THE ROAD up Mount Tambourine from Canungra was rough and winding clearly showing the signs of little use. One section of the road was single lane with a traffic light at either end which switched every five minutes.

Narrow road up to Tambourine Mountain
Narrow road up to Tambourine Mountain

The dry eucalypt forests the road passed through were evident that this was a much drier area than the plateaus nearer to the crater. The Springbrook and Lamington plateaus absorbed most of the rain from the prevailing south easterlies.

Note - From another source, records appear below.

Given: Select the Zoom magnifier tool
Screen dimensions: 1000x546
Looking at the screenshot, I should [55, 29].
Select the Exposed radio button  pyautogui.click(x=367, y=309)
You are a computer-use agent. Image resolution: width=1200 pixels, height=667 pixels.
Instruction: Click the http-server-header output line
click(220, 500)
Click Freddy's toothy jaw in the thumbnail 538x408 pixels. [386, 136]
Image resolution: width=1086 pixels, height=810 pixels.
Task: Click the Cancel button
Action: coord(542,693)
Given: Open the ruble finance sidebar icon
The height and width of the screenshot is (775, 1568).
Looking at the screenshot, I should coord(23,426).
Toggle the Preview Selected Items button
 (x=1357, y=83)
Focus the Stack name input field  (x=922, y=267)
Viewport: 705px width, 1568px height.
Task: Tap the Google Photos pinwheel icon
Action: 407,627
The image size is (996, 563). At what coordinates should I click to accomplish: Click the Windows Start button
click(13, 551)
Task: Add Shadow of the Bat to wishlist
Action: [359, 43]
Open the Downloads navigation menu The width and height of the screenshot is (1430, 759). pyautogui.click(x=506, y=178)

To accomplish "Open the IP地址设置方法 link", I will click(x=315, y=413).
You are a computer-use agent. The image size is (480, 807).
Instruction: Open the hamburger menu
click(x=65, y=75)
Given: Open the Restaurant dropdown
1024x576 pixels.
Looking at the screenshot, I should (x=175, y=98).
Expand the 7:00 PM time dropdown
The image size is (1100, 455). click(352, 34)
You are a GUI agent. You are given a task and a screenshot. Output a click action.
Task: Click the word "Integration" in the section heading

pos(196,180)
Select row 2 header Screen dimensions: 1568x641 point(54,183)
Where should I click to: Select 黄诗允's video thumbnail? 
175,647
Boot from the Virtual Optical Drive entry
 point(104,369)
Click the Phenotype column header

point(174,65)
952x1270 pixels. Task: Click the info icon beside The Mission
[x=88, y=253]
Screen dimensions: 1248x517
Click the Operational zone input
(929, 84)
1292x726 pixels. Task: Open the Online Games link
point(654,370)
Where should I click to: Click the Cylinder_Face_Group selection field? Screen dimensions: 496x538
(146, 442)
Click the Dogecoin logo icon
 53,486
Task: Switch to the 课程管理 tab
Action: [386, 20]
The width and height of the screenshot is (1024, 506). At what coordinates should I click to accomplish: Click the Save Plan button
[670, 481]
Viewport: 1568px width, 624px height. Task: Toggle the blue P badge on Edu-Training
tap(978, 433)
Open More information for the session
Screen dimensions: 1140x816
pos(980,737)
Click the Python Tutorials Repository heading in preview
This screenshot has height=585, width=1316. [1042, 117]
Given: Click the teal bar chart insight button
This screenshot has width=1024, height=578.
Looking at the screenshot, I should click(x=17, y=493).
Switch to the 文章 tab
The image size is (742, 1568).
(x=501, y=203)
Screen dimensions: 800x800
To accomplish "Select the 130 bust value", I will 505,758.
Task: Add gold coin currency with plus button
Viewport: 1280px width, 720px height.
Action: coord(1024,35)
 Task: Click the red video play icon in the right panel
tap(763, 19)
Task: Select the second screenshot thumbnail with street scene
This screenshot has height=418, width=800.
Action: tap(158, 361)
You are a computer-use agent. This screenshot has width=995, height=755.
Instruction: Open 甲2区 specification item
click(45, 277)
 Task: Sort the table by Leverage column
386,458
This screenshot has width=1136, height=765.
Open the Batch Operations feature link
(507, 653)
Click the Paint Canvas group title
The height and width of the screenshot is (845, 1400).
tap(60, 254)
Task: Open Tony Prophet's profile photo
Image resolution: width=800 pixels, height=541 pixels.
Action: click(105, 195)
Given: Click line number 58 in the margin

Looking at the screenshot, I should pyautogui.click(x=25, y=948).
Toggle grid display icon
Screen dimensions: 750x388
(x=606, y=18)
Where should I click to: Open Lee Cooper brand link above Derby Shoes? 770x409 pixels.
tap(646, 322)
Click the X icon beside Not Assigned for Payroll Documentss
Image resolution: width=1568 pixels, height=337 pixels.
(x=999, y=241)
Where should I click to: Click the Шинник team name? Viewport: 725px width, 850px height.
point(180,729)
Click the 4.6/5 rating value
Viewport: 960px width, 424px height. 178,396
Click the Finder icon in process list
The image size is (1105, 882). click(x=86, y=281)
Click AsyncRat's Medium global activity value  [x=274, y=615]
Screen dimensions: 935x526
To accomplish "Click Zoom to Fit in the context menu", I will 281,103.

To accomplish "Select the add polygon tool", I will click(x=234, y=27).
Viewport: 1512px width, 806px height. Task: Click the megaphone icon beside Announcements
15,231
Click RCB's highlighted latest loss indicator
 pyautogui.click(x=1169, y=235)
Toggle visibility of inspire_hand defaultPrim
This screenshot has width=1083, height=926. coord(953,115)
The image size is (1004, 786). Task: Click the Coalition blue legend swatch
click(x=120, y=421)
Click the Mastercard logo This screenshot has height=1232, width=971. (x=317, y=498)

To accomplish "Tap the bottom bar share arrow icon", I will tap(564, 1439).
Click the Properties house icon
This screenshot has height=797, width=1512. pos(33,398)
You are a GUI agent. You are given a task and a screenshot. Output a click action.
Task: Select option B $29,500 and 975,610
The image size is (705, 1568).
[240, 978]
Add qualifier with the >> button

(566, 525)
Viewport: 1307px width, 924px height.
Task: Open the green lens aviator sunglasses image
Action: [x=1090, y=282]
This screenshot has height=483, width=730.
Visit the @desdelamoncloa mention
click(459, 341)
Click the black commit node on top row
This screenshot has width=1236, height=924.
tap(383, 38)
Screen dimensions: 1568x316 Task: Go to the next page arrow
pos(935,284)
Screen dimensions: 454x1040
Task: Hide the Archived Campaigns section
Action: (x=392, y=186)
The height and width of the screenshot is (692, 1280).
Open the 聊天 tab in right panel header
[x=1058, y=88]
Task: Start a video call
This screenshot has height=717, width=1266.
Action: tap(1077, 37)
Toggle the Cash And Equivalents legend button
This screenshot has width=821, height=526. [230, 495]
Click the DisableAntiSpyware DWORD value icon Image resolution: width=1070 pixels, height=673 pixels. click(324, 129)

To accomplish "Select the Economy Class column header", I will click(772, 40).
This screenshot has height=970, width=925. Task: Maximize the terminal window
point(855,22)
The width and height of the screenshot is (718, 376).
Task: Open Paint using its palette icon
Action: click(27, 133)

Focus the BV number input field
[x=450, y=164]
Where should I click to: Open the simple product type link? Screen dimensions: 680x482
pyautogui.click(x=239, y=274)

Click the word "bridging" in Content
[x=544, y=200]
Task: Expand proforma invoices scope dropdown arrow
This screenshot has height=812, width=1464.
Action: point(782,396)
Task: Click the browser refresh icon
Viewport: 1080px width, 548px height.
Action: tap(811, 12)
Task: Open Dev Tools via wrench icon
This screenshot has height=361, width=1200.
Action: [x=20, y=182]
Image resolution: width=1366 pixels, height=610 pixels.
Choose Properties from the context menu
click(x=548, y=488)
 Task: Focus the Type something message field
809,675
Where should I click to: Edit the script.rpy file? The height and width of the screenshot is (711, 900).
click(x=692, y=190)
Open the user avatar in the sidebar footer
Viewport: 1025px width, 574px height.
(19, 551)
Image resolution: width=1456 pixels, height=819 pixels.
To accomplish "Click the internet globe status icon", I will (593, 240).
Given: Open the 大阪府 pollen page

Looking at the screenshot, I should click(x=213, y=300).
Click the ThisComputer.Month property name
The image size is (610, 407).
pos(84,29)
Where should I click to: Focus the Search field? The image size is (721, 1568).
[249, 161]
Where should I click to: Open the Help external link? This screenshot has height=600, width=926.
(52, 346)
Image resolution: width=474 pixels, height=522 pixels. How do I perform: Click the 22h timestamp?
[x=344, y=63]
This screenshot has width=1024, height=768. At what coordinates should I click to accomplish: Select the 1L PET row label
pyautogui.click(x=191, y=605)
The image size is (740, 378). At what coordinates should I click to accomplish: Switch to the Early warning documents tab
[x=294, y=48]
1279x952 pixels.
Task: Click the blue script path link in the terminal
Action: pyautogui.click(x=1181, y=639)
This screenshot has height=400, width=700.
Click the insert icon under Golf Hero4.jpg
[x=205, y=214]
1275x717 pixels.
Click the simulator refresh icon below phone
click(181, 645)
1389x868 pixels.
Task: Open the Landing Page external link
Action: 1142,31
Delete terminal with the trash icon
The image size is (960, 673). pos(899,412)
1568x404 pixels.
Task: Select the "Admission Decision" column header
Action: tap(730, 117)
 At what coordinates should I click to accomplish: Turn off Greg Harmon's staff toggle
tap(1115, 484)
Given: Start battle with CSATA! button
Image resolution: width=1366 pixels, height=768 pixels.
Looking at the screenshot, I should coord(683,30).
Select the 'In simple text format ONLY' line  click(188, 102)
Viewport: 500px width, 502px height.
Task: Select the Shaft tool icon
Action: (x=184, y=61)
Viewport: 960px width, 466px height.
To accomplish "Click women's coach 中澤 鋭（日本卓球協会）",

It was therefore a bit of a surprise to suddenly come out of the remoteness to encounter a significant town at the top of the plateau. The town started as a small farming community established by German settlers before it went to tourism. This was the first obviously touristy spot I had encountered since Nimbin (although the resort at O’Reilly’s would also be touristy for those who choose not to hike the trails. I had avoided the touristy bits at O’Reilly’s but here it was unavoidable).

Clock shop
Clock shop

The first modern settlers here had been mostly German, so there was a strong European influence here. Most of the houses along the main street were of a very distinctive European style, the most magnificent of these being a timber chalet clock shop, where thousands of clocks of all shapes sizes covered the walls and aisles. Every single clock was intricately designed and had a large price tag to match. Every shop had its own distinctive style, with many European cafes and shops drawing me far away from the otherwise primordial quality infused into the volcano.

Antique shop
Antique shop

Before the Europeans lived a tribe of Aboriginal People who called the mountain Jambreen – where the wild limes grew. Although very sour, the lime fruit were eaten with salt.

There are a couple of small national parks on the mountain, but these are all along the steep sides of the mountain. The top was almost entirely cleared for settlement, leaving only remnants of rainforest on its steep sides.

View to Mount Barney
View to Mount Barney

The first of these was the Witches Falls National Park. The very people who had cleared the top of the mountain for settlement promoted part of this side of the mountain to become Queensland’s first national park. Over the years since Curtis Falls and Palm Grove National Parks were also established across two other sides of the mountain. Now Queensland has over 250 national parks covering seven million hectares of land protecting two thirds of the ecosystems here. This area represents about four percent of Queensland.

Forest in Witches Falls
Forest in Witches Falls

We found the entrance to Witches Falls National Park just beside the main road. Here the slope dropped steeply through bushland to the farming communities below where the Canungra Stream meandered on its journey towards the sea.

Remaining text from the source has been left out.